_What the exercise asks_: Write out precisely the lines beginning with the line that contains "Screen dimensions: 1393x779" and ending with the last line of the entries, and no other lines.

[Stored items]
Start of Block
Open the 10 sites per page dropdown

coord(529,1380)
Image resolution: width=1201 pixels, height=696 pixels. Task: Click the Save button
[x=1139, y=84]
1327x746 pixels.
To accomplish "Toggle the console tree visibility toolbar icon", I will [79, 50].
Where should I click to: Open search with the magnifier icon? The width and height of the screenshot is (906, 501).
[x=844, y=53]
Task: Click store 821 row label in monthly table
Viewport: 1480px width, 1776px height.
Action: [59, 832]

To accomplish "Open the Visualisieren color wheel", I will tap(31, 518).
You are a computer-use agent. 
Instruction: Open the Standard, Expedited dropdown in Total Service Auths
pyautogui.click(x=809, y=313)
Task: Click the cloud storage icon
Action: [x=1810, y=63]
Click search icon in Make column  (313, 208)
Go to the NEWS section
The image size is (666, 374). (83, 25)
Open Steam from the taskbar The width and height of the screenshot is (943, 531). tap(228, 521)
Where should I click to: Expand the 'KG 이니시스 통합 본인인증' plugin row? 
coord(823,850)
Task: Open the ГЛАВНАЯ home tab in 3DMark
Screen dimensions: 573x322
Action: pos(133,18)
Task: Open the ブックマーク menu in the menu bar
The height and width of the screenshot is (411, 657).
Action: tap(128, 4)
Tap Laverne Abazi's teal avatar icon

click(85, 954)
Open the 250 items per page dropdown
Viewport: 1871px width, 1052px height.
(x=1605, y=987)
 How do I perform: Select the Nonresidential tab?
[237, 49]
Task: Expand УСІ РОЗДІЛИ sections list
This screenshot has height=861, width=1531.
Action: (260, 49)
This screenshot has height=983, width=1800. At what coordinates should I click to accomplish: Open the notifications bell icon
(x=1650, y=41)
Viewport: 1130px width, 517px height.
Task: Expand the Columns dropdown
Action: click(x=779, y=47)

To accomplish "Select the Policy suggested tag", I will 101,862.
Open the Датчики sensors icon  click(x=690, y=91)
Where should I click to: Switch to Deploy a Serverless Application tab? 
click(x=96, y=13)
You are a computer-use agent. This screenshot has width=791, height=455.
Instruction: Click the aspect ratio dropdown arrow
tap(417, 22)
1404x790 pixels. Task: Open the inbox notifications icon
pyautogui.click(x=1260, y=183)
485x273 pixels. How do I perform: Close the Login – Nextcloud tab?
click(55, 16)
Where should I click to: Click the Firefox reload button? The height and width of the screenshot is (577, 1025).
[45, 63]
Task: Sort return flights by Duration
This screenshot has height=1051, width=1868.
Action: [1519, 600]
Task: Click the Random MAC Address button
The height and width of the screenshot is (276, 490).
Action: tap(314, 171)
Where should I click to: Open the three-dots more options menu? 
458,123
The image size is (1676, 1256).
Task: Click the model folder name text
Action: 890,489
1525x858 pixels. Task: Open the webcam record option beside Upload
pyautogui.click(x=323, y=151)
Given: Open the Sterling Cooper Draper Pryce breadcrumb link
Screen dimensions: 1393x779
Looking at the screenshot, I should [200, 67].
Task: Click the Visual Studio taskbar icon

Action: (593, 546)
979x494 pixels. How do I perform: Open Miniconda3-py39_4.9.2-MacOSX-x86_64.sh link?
End of Block
_Response to this exercise_:
Screen dimensions: 1393x779
Looking at the screenshot, I should [200, 67].
Task: Click the Visual Studio taskbar icon

Action: (593, 546)
979x494 pixels. How do I perform: Open Miniconda3-py39_4.9.2-MacOSX-x86_64.sh link?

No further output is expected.